Segundo a Constituição da República Portuguesa, no Artigo 64.º, o “direito à protecção da saúde é realizado: através de um serviço nacional de saúde universal e geral e, tendo em conta as condições económicas e sociais dos cidadãos, tendencialmente gratuito”.

Contudo, a despesa dos Estados-membros da União Europeia com os cuidados de saúde tem vindo a aumentar cada vez mais, fruto do aumento dos gastos com a indústria farmacêutica. Haverá solução para este problema?

É importante entender as dimensões do mercado do medicamento na União Europeia. Segundo dados disponíveis em relatórios da Comissão Europeia, verificamos que a despesa pública e privada com a saúde nos Estados-membros da UE ronda os 6 a 11% do PIB, e corresponde a cerca de 2% do PIB da União Europeia. Da despesa global com a saúde, 17% corresponde à despesa com a indústria farmacêutica, o que perfaz um total de 138 mil milhões de euros.

Neste mercado, há um factor que interfere com a sua dinâmica interna. Estamos naturalmente a falar dos direitos de propriedade industrial, mais concretamente as patentes. Este mecanismo é bastante importante para as empresas farmacêuticas que investem em actividade de investigação e desenvolvimento, dado que, através do poder de monopólio que lhes é conferido, as empresas podem obter retorno e lucro destes mesmos produtos. Este mecanismo permite a distinção no mercado entre medicamentos de marca e medicamentos genéricos.

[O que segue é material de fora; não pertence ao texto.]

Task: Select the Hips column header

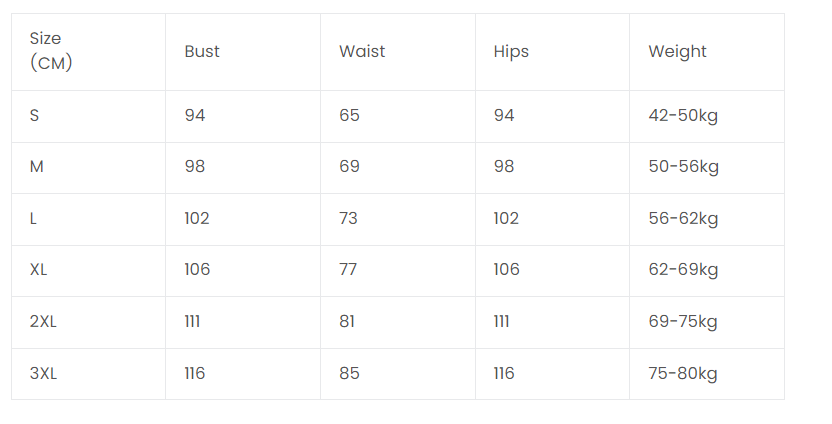Action: pyautogui.click(x=511, y=52)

Os medicamentos de marca são produtos inovadores conhecidos por terem uma marca comercial bem conhecida e segurança cientificamente comprovadas. Os medicamentos genéricos são medicamentos que surgem após a protecção conferida pela patente do medicamento de marca expirar, apresentam o princípio activo semelhante ao do medicamento de marca e podem substituir os medicamentos de marca, normalmente por um preço mais acessível.

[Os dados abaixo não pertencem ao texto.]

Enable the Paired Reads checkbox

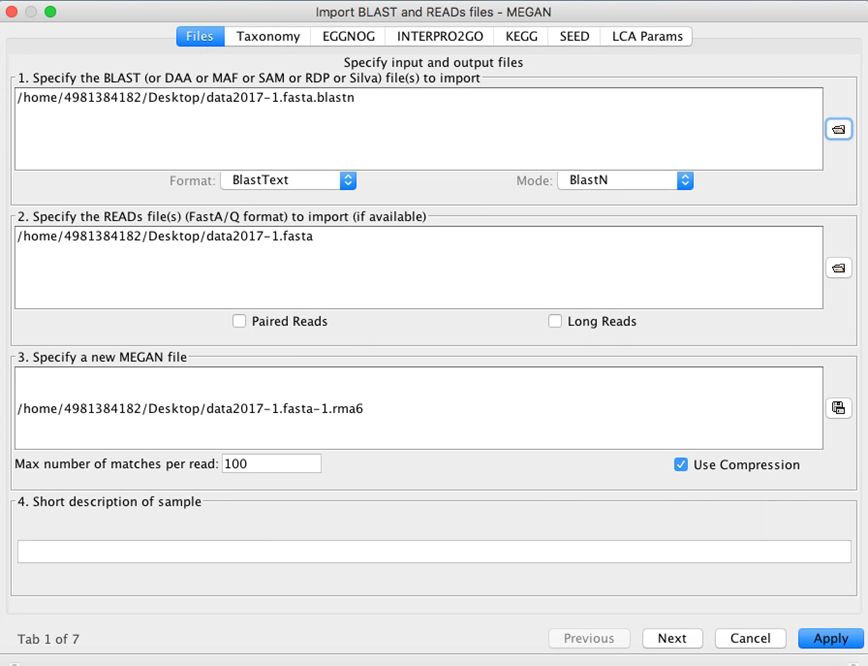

De facto, há estudos que demonstram o impacto económico que os medicamentos genéricos podem ter no mercado do medicamento. Simoens, em 2008, desenvolveu um estudo em onze países da UE e concluiu que, numa economia em que houvesse uma substituição dos medicamentos de marca por medicamentos genéricos, poderiam poupar-se cerca de três mil milhões de euros. Este pode ser um caminho que a União Europeia, em conjunto, pode procurar para diminuir a despesa dos serviços de saúde com medicamentos, em todos os Estados-membros.

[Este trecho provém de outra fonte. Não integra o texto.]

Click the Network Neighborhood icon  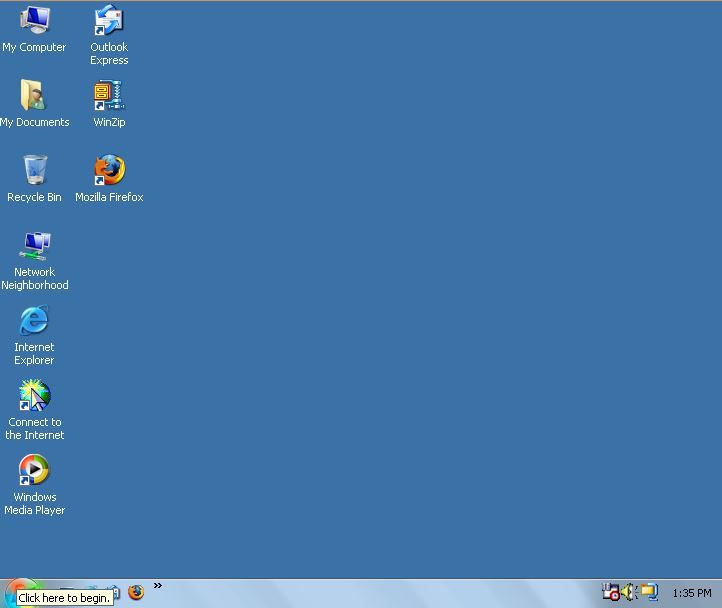[x=34, y=246]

Para iniciar este percurso de transição para um mercado de medicamentos genéricos verdadeiramente eficaz é necessária a aplicação de políticas de saúde ousadas. Como exemplos, podemos referir a utilização dos sistemas de prescrição electrónica por denominação comum internacional, isto é, a aplicação de sistemas electrónicos de prescrição médica que permitam dissociar marcas de medicamentos de patologias, assumindo a composição farmacológica activa como a determinante fulcral da opção clínica, adequando assim a competitividade no mercado do medicamento.

A acrescentar a esta política, também se podem aplicar incentivos a farmacêuticos e aos próprios pacientes. No caso dos farmacêuticos, poucos são os países que os incentivam a substituir um medicamento original por um genérico. Nos Países Baixos, os farmacêuticos são incentivados a dispensar medicamentos a preços inferiores ao preço de referência, podendo beneficiar de um terço da diferença entre o preço do medicamento de marca e do preço do medicamento genérico. Este é um claro exemplo de uma política que poderá servir de força motriz para iniciar a transição para a economia de substituição genérica.

Para os pacientes, é necessário uma aposta em campanhas de promoção da confiança, segurança e eficácia dos genéricos, desenvolvidas por médicos e farmacêuticos, de forma a auxiliar a sociedade a entender melhor as diferenças financeiras, químicas e farmacológicas entre ambos os produtos, sensibilizando a população e combatendo muitas das vezes o estigma associado a este tipo de medicamentos.

Posto isto, para a fundação de sistemas de saúde mais robustos e economicamente equilibrados, é necessária uma política de incentivo cada vez mais forte, rumo à substituição de medicamentos de marca por medicamentos genéricos. Este pode ser um caminho bastante útil, desde que devidamente regulado e supervisionado, para o combate à precariedade dos sistemas de saúde.